Reproduce the following commentary on free trade in its entirety, without any alteration.

_Page excerpt_.
◇ ◇ ◇ ◇

Kill or Cure PDF Print E-mail
Written by Richard R. Oswald   
Thursday, 31 January 2008

In an exclusive interview with the Wall Street Journal, President Bush stated his support for expanded trade as a cure for what ails the country. In his opinion, US exporters stand to gain through free trade agreements still pending with Columbia, Panama, and South Korea.  

With growth of the gross domestic product slowing, it seems that past free trade agreements may not have been panacea to US manufacturing as advertised; so if a lot is not too good, will a little more be any better?  

Answer; Yes. In Panama, Columbia, and South Korea.  

Visiting a manufacturing plant in California yesterday Mr. Bush told laborers, "Free trade means good-paying jobs for Americans, Congress needs to pass these agreements for the sake of economic vitality."

But the President threatened to veto a bill that would have helped workers who lost their jobs when Congress seemed intent on including service workers in the plan. It seems that when workers lose their jobs, service workers are impacted by the fact that there are fewer people able to pay the cost of the service they provide. The President stated that he wanted to confine the program to those who actually lose their jobs as a result of trade deals. The Administration may use a shorter yard stick for jobs than they do for trade.  

Congress and the President could debate that one for a long time. In the meantime, more pharmaceutical companies are accessing drugs and their ingredients, off shore, from India, with a growing move toward China where leukemia patients were recently poisoned by a contaminated chemo treatment.  

Based on the news in WSJ today, when it comes to free trade, what doesn’t kill you will hopefully cure you. But at the very least, it may just take away your job.

◇ ◇ ◇ ◇

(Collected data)
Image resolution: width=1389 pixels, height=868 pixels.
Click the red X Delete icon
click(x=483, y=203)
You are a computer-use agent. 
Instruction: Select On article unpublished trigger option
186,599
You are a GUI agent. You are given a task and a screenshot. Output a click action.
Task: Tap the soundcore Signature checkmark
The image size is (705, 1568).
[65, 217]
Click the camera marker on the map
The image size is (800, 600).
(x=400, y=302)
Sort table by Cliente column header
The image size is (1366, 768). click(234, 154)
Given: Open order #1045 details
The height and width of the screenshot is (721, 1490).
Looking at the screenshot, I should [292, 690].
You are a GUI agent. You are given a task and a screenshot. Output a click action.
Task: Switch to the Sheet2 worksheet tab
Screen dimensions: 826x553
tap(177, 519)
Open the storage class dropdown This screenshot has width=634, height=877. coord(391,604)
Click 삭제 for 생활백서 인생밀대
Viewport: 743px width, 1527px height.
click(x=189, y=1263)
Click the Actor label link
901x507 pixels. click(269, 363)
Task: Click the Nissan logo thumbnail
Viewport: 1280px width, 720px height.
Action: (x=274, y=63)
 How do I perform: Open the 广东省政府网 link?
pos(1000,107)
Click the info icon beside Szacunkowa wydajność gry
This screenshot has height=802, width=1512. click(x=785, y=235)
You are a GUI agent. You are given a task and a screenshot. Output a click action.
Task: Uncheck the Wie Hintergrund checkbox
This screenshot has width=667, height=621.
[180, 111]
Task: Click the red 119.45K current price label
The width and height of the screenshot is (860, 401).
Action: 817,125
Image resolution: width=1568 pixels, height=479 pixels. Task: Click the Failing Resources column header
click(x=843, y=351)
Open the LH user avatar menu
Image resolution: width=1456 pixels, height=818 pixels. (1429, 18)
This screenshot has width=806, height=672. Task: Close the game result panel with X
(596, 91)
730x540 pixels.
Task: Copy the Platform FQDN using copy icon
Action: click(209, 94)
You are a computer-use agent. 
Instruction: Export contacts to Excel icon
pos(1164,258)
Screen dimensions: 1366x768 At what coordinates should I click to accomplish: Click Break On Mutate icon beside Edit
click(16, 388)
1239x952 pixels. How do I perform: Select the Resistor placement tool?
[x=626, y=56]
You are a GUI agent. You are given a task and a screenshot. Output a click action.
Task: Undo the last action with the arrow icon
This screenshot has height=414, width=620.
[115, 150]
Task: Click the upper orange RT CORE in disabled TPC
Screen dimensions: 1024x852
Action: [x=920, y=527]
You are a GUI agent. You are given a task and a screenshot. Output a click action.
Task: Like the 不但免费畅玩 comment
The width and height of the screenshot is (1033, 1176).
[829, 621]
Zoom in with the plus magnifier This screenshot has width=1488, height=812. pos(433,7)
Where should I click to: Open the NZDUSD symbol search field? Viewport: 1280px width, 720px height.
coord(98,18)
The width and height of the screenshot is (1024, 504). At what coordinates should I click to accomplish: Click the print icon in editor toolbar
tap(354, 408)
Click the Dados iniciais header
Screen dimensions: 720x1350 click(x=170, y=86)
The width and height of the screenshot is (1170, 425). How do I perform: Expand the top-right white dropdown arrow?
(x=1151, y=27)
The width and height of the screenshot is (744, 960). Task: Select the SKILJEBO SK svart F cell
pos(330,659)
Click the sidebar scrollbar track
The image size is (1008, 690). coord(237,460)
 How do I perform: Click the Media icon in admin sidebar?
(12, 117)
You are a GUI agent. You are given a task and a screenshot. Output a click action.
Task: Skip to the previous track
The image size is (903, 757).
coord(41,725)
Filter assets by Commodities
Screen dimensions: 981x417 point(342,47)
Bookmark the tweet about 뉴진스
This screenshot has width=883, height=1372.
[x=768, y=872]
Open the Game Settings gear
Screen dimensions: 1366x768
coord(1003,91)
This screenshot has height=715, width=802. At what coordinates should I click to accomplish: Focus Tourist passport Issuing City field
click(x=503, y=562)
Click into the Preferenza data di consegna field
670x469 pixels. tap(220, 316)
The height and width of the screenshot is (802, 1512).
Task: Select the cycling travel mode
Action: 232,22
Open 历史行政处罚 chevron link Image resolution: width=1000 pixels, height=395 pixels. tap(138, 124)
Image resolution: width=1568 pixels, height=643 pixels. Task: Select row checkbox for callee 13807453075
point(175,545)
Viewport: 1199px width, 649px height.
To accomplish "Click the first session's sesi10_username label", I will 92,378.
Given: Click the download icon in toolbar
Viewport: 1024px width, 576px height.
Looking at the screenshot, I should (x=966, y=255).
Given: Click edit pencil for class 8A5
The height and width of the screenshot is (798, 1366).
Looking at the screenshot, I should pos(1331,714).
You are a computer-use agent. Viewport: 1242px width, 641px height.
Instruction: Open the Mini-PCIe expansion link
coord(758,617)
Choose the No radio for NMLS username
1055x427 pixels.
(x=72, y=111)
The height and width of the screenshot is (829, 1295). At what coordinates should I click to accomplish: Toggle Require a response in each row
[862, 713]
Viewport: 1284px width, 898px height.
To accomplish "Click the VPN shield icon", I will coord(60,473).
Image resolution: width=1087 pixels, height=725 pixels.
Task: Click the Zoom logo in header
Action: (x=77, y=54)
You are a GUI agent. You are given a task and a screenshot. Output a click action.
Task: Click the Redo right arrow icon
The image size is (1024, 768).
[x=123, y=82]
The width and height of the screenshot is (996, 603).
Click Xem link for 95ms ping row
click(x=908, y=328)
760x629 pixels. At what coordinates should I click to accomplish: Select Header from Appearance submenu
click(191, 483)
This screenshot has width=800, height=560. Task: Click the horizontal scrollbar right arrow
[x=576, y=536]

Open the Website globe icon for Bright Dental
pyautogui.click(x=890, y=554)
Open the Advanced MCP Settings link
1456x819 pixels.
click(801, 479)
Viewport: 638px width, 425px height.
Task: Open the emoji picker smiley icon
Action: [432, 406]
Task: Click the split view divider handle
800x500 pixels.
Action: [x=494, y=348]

◇ ◇ ◇ ◇

_Final answer_.
Kill or Cure PDF Print E-mail
Written by Richard R. Oswald   
Thursday, 31 January 2008

In an exclusive interview with the Wall Street Journal, President Bush stated his support for expanded trade as a cure for what ails the country. In his opinion, US exporters stand to gain through free trade agreements still pending with Columbia, Panama, and South Korea.  

With growth of the gross domestic product slowing, it seems that past free trade agreements may not have been panacea to US manufacturing as advertised; so if a lot is not too good, will a little more be any better?  

Answer; Yes. In Panama, Columbia, and South Korea.  

Visiting a manufacturing plant in California yesterday Mr. Bush told laborers, "Free trade means good-paying jobs for Americans, Congress needs to pass these agreements for the sake of economic vitality."

But the President threatened to veto a bill that would have helped workers who lost their jobs when Congress seemed intent on including service workers in the plan. It seems that when workers lose their jobs, service workers are impacted by the fact that there are fewer people able to pay the cost of the service they provide. The President stated that he wanted to confine the program to those who actually lose their jobs as a result of trade deals. The Administration may use a shorter yard stick for jobs than they do for trade.  

Congress and the President could debate that one for a long time. In the meantime, more pharmaceutical companies are accessing drugs and their ingredients, off shore, from India, with a growing move toward China where leukemia patients were recently poisoned by a contaminated chemo treatment.  

Based on the news in WSJ today, when it comes to free trade, what doesn’t kill you will hopefully cure you. But at the very least, it may just take away your job.